Opposition wählt keine internationalen Abkommen, unterzeichnet Machtprotest

Die Opposition hat sich gegen die Abstimmung internationaler Abkommen in der Kosovo-Versammlung ausgesprochen. Dies liegt daran, dass sie Unzufriedenheit mit Macht zum Ausdruck gebracht haben, die sie sich nicht gut verhalten fühlen. Die Arben Gashi von LDK hat gewarnt, dass nicht nur heute, sondern mit fehlenden Interkommunikationsvereinbarungen weiter fortgesetzt werden, wenn sich die Macht gleich verhält. “Wir [...]

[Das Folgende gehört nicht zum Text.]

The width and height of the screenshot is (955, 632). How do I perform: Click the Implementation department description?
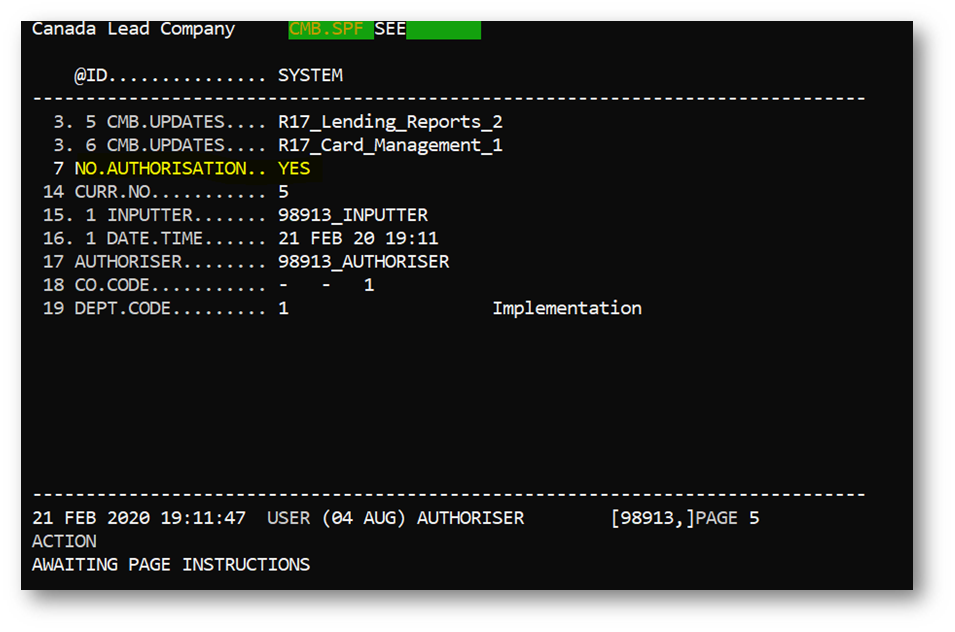pos(566,308)
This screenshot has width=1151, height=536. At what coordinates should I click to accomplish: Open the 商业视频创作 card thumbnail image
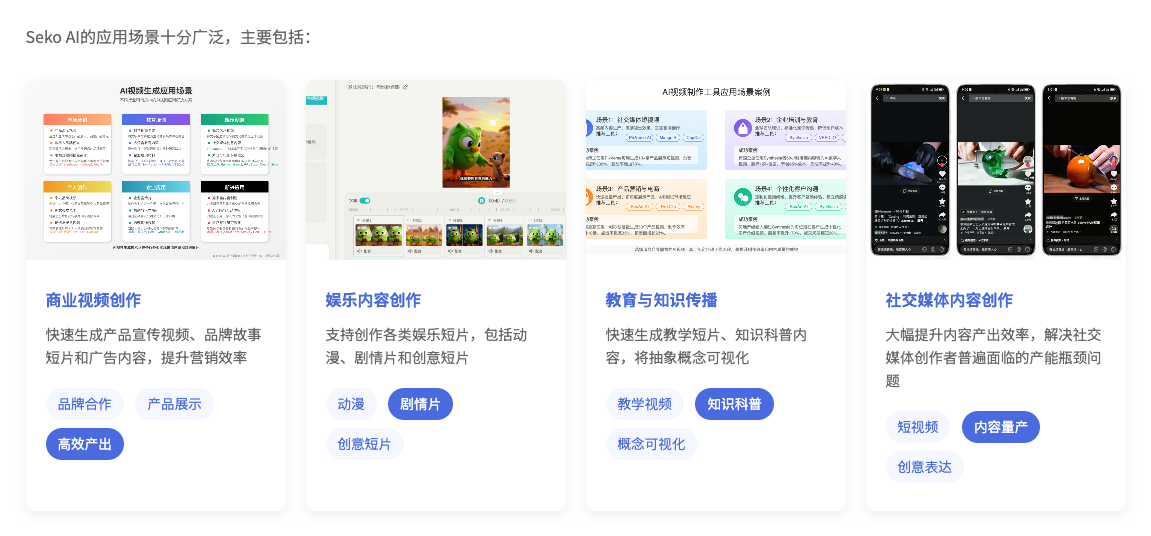156,170
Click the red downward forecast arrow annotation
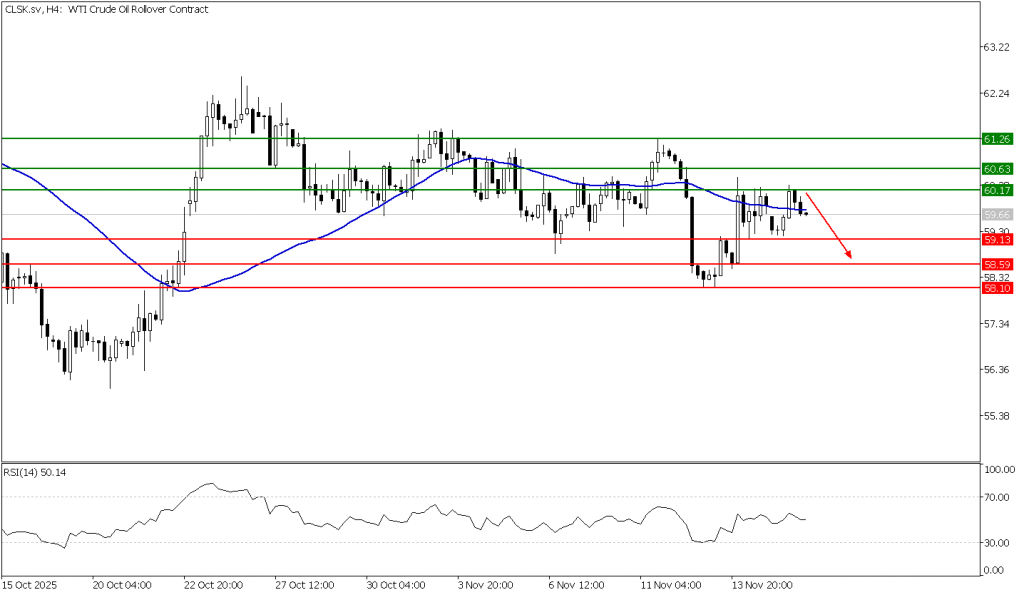The width and height of the screenshot is (1024, 595). [828, 224]
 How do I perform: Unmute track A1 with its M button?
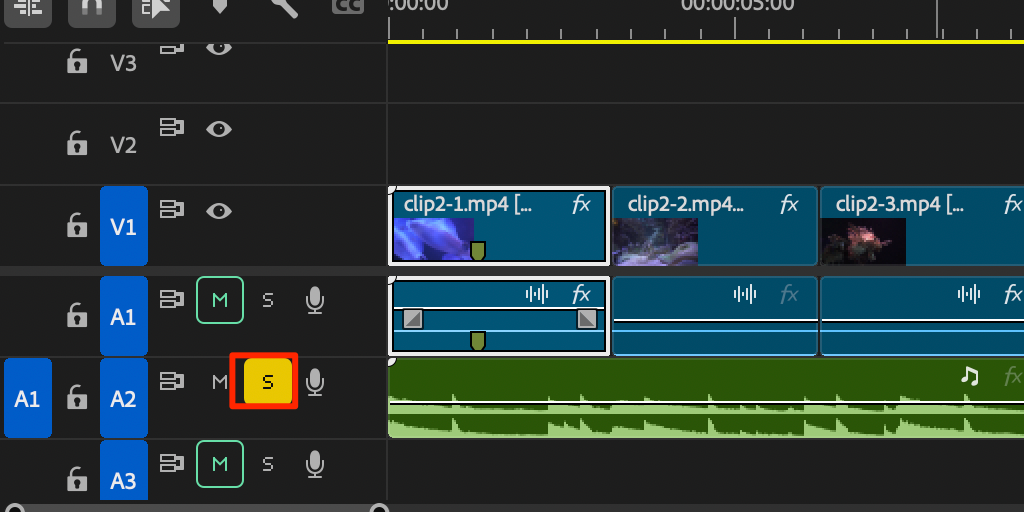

Die Arben Gashi von LDK hat darauf hingewiesen, dass nicht nur heute, sondern auch mit fehlenden Interkommunikationsabkommen weiter gehen wird, wenn sich die Macht gleich verhält.
Wir als Fraktion haben diese internationalen Abkommen in Betracht gezogen und sind grundsätzlich nicht gegen diese Abkommen, aber da die herrschende Mehrheit keine Zusammenarbeit und Verständnis mit der Opposition gezeigt hat, wie Sie heute hierher gebracht wurden und wie Sie die Tagesordnung auflegten, erklären wir als parlamentarische Fraktion heute keine der internationalen Abkommen. Wenn Sie mit diesem Verhalten fortfahren, werden wir weiterhin nicht an internationalen Abkommen teilnehmen, die” stimmen, hat Gashi gesagt.
Der Vorsitzende der PDK-Gruppe, Abelard Tahiri, hat gesagt, dass er nicht abstimmen kann, wenn die Mehrheit auf der anderen Seite Oppositionsansprüche nicht berücksichtigt.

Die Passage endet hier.